Task directions:
Every line in the records below that holds "field" must be identified and copied.

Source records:
=== Begin Enclosure ===

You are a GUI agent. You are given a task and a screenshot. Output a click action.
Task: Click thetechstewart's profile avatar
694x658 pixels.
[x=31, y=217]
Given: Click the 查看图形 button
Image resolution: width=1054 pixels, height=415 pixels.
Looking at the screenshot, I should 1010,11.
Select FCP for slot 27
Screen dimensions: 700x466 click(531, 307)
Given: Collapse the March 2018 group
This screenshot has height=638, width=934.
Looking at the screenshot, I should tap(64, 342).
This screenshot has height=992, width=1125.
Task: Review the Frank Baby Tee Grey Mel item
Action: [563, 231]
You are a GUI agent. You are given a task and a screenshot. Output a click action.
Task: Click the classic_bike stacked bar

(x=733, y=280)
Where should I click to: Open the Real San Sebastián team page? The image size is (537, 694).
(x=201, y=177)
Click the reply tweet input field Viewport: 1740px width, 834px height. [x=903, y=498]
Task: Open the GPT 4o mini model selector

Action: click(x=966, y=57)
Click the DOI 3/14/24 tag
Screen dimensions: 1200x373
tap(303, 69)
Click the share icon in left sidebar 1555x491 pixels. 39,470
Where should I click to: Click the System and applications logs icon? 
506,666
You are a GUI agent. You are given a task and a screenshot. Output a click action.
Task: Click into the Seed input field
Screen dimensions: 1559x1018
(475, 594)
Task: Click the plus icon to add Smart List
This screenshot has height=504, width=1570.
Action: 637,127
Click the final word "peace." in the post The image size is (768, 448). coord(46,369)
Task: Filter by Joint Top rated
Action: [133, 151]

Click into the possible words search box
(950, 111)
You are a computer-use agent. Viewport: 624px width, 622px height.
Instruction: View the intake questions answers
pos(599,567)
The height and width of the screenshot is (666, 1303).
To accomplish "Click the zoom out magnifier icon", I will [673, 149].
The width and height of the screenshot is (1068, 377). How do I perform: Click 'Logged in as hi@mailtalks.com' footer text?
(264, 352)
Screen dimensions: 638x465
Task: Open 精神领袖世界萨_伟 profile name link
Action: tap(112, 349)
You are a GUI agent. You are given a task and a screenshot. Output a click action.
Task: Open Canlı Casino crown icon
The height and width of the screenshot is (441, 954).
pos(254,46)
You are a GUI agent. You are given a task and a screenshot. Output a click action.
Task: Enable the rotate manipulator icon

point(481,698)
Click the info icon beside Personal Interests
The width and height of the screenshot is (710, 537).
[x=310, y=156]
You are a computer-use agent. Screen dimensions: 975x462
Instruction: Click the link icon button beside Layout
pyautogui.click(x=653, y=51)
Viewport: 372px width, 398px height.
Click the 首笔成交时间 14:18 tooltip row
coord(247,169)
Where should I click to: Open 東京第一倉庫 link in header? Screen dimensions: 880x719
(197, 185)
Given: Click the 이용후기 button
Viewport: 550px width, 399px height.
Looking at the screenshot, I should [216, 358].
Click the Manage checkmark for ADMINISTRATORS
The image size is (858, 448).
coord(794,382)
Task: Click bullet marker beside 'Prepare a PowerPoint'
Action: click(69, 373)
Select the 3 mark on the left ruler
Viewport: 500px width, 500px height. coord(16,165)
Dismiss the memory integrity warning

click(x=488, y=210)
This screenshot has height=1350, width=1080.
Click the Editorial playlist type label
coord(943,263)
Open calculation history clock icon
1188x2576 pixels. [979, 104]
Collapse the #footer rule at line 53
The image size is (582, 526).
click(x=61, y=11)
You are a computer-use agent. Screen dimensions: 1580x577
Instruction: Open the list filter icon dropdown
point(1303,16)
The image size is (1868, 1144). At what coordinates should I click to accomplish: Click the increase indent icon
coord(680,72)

=== End Enclosure ===

Response box:
Click the reply tweet input field Viewport: 1740px width, 834px height. [x=903, y=498]
Task: Click into the Seed input field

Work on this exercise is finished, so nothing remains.